Meghan repeatedly thanked all officers, paramedics and "miracle workers" at Denver Health for saving her brother's life. The first 24 hours were the worst but all things considered, she says Tony is great. The family thinks of each piece of happy news as a milestone and knows recovery will be long. If Friday's procedure goes as planned, doctors hope Tony will soon put weight on his legs, and eventually begin physical therapy.

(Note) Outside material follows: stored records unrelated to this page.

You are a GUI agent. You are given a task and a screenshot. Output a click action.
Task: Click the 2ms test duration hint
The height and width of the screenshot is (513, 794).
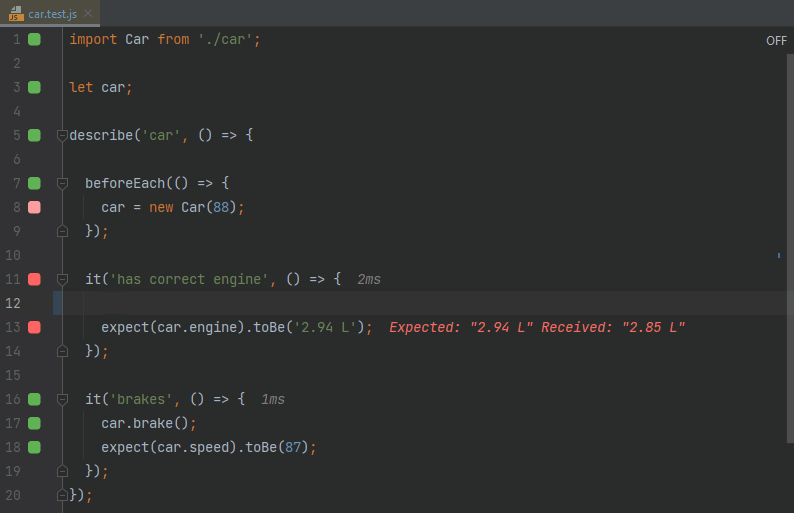tap(368, 279)
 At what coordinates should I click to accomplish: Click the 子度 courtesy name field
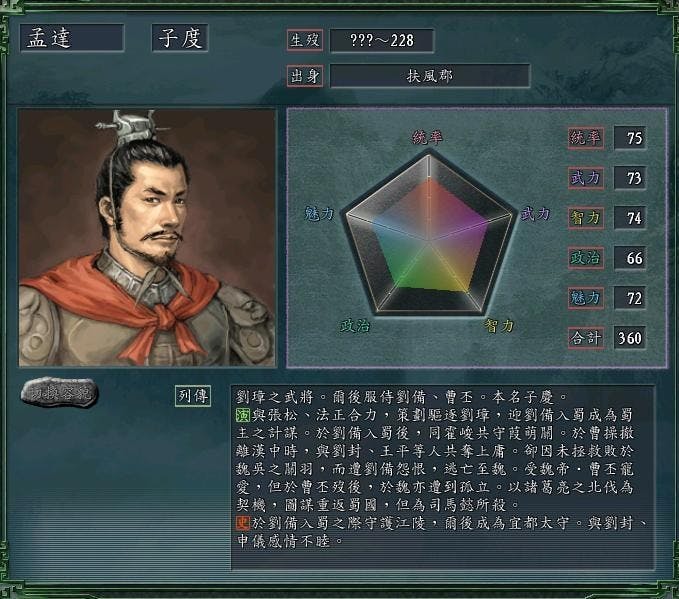(x=180, y=38)
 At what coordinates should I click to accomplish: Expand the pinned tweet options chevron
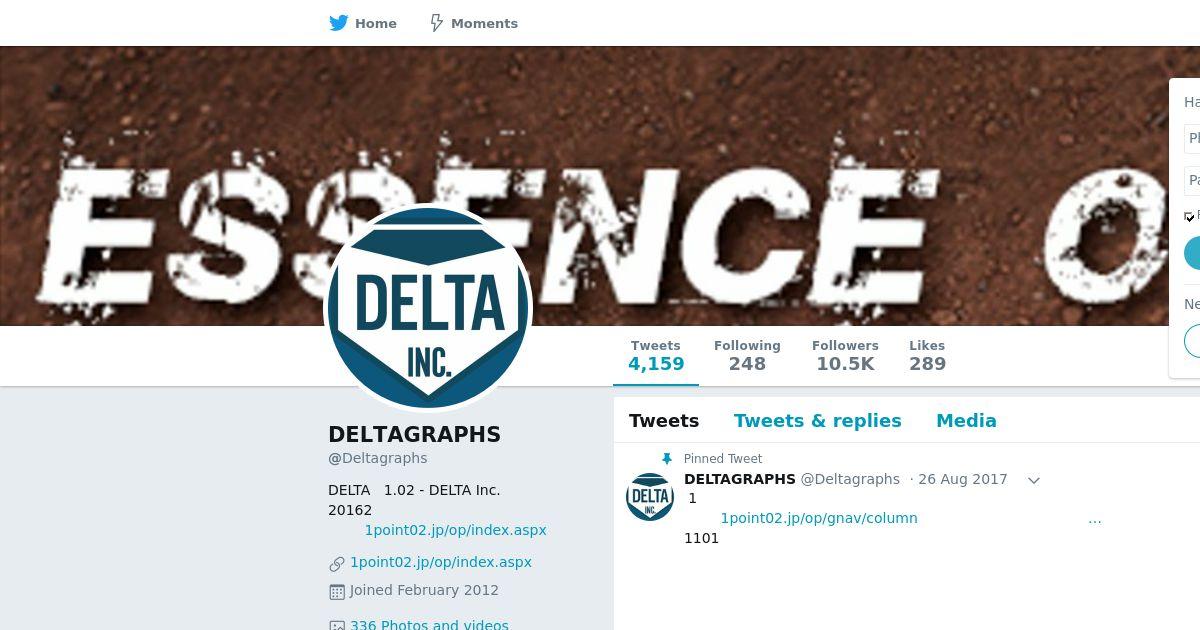pos(1034,480)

Meghan asked for prayers and pleaded with the community to donate blood to help anyone who needs it. Tony lost nearly his entire blood supply this week. Donations saved him -- that, in addition to the skilled tourniquet work done by paramedics. Family members hope first responders across the country implement the training DPD and other first responders recently underwent.
Tony's sister spoke on behalf of him, as well, saying he wants all of the officers involved to know his gratitude.
"Tony wanted me to thank all of his brothers and sisters in blue. Tony keeps telling us over and over again that the Denver Police Department is the best family he could have ever asked for."
In the meantime, family members say they're trying not to cry, because Tony's not.
"I've only seen him cry maybe twice," Meghan said. "His rabbit died. His first and only pet."
The suspect, as of Thursday afternoon, hasn't been released from the hospital for treatment for a gunshot wound.